• Passage to read:

START

Many people my age learned about the old west from Death Valley Days, a television show that ran from the time I was the age of four until I was in college. It was hosted briefly by Ronald Reagan the future President’s last gig as an actor before he became a politician… or is that redundant?
But I had a personal guide to the old west during that span, one with first hand experience. The youngest of my great grandparents, Ralph Messersmith, was born in 1879 just two years after Civil War hero Ulysses S. Grant was succeeded as President. He lived until 1973 while I was in law school.
Most of my family were staunch, very conservative Republicans, but it is from Ralph, a proud F.D.R.- Democrat, that I gained an appreciation for more progressive policies, especially toward American Indians and other ethnicities.
He was a genuine progressive era progressive and very close friends with George Dern, a progressive governor of Utah and Secretary of War under Roosevelt. Ralph pulled my sensibilities to the center, where they remain today.
He was born and lived all of his life in and around a valley where the Pony Express had skirted the sound end of the Oquirrh Mountains to head west along the edge of the Great Salt Lake Desert, a series of salt flats including Bonneville made famous since the 1930s for land speed records.

END

• Data listing:
START

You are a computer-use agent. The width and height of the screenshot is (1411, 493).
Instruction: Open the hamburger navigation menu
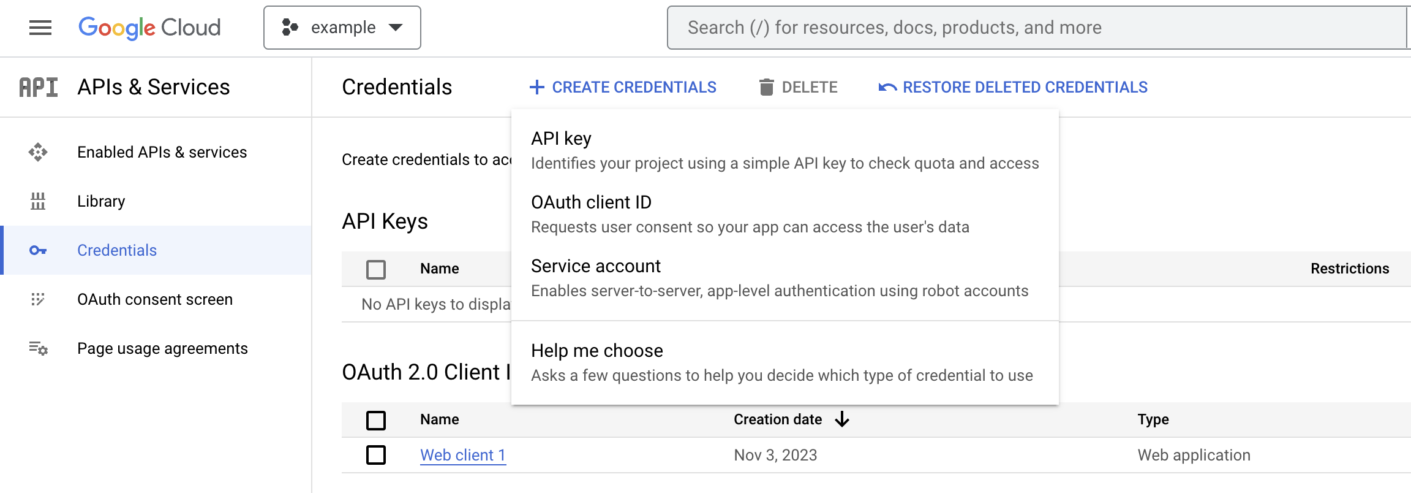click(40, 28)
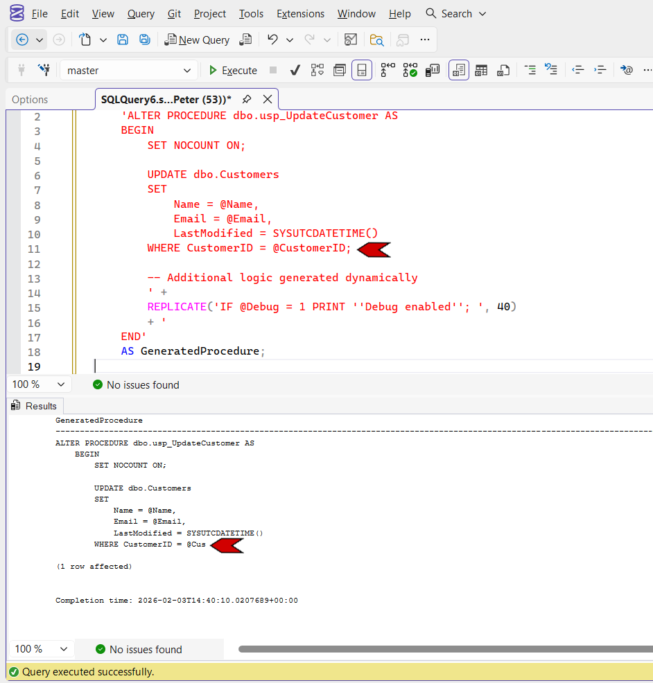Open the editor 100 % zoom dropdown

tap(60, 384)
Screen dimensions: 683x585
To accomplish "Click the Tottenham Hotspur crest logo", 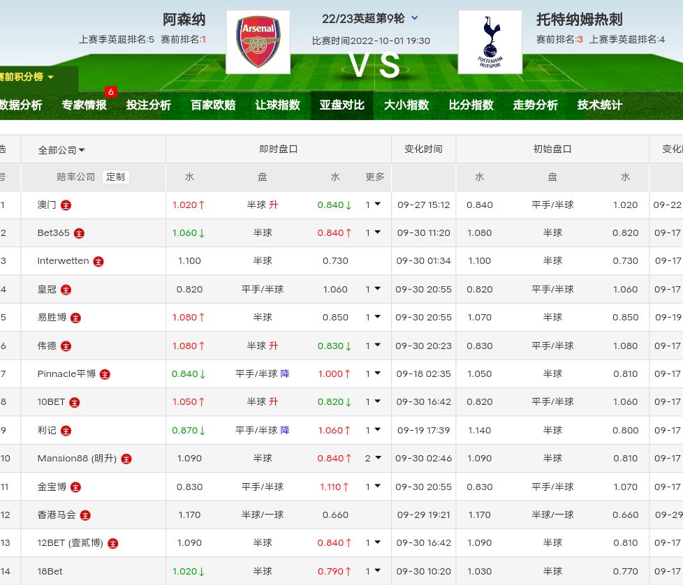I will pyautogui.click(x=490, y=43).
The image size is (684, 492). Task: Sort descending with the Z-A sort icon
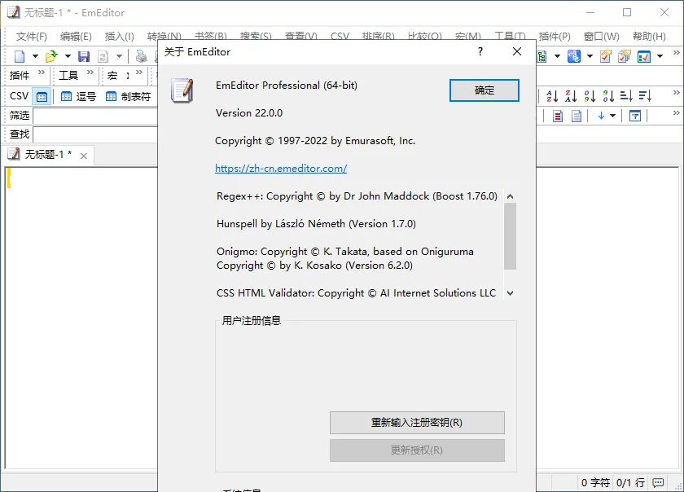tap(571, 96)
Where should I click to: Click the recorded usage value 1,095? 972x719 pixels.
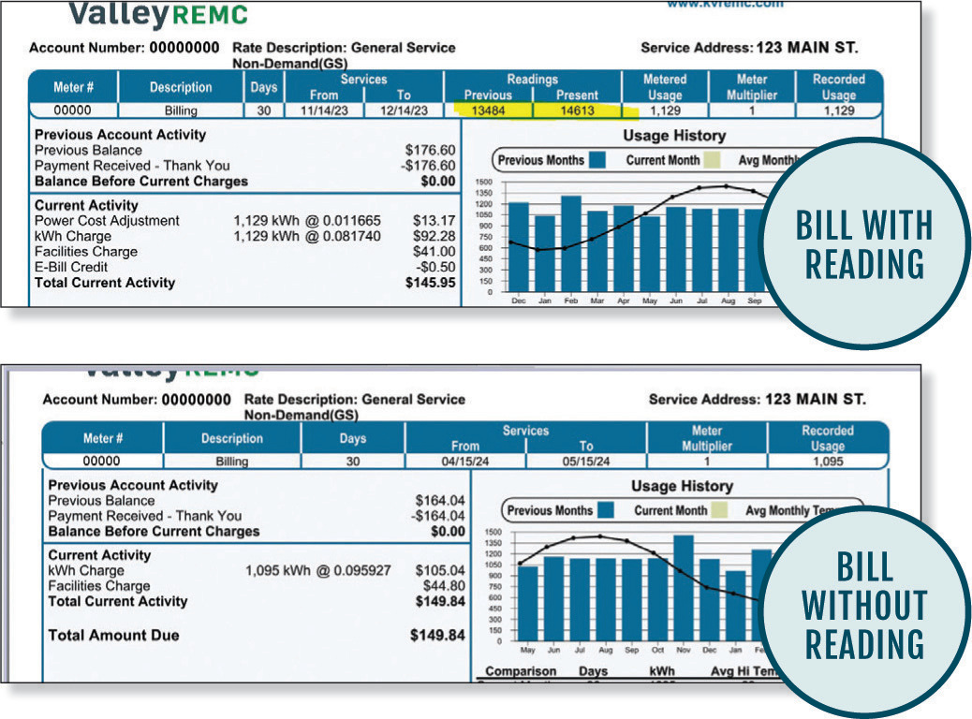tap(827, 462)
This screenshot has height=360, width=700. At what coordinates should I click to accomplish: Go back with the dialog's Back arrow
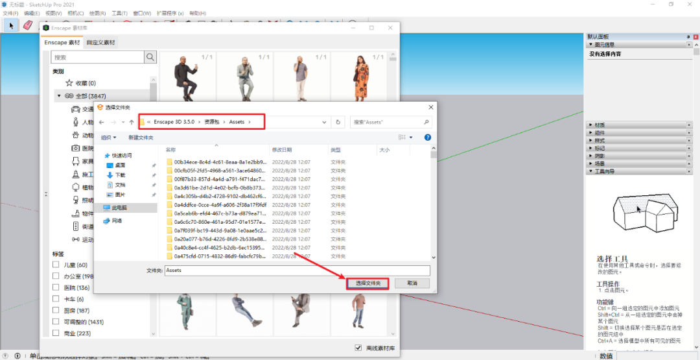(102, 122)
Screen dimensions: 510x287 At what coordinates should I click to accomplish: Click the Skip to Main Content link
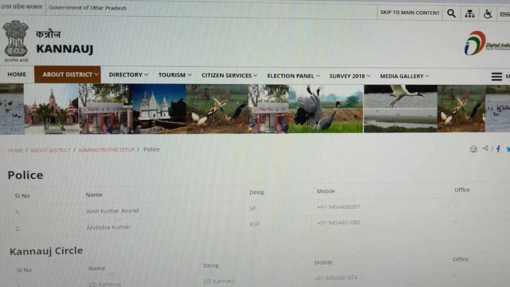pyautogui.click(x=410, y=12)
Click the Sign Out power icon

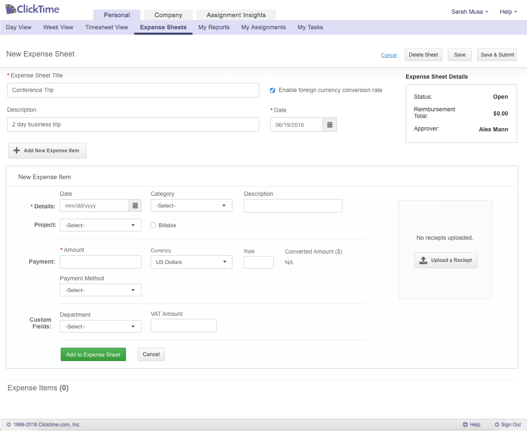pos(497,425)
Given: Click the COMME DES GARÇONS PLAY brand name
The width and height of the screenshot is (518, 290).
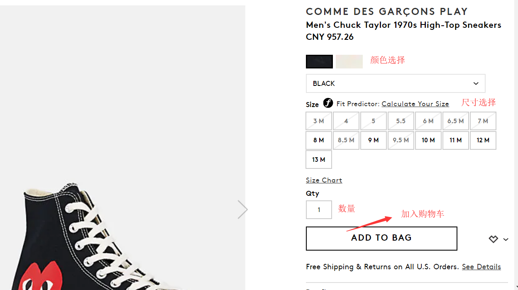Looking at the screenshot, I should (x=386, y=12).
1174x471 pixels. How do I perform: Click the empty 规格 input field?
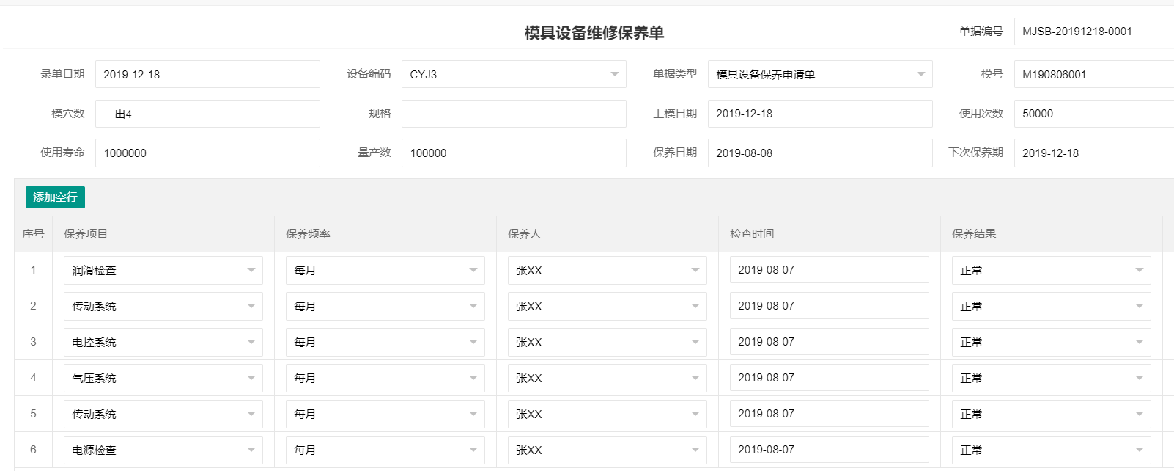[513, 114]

END
START

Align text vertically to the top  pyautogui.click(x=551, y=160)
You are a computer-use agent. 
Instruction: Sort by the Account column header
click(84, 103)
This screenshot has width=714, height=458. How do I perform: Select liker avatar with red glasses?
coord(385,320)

END
START

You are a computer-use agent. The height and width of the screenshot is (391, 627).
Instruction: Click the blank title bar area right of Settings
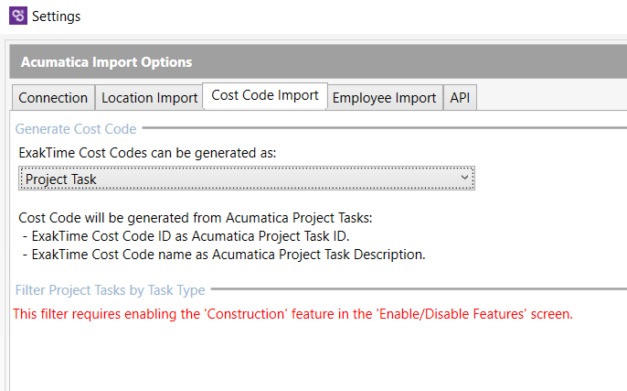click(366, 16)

END

• Exercise prompt:
Pick up the passage above about great-grandfather Ralph Messersmith and the old West at the point where it stops, and keep writing it in the same voice.

• Answer to the task:
Many times Ralph drove me along the old trail, pointing out where the Express riders would change horses at the old Faust Ranch before it became a stagecoach route.
He would always describe how my great-great grandfather Thomas had passed the ranch as he rode east along the trail in 1862 as a Union Cavalry trooper in the 3rd California Volunteers, having recently saved the life of commanding General Patrick O’Connor during a skirmish with a band of Shoshoni.
Their mission was to protect the overland stage route used to ship gold east to fund the war effort to preserve the Union. Thomas had enlisted following a not-so-successful mining venture with his soon-to-be famous friend Samuel Clemmons, pen name Mark Twain.
As his son would do, Tom went both by Messersmith and Smith, and both variations appear in Twain’s letters home.
They (and I) descend in part from German Palatines, who fleeing the frequent invasions from the French emigrated to America in the 1700s. They settled in Pennsylvania, migrated to southwest Virginia and then to Missouri where my great-great grandfather was born and raised prior to accepting Twain’s invitation to join him out west.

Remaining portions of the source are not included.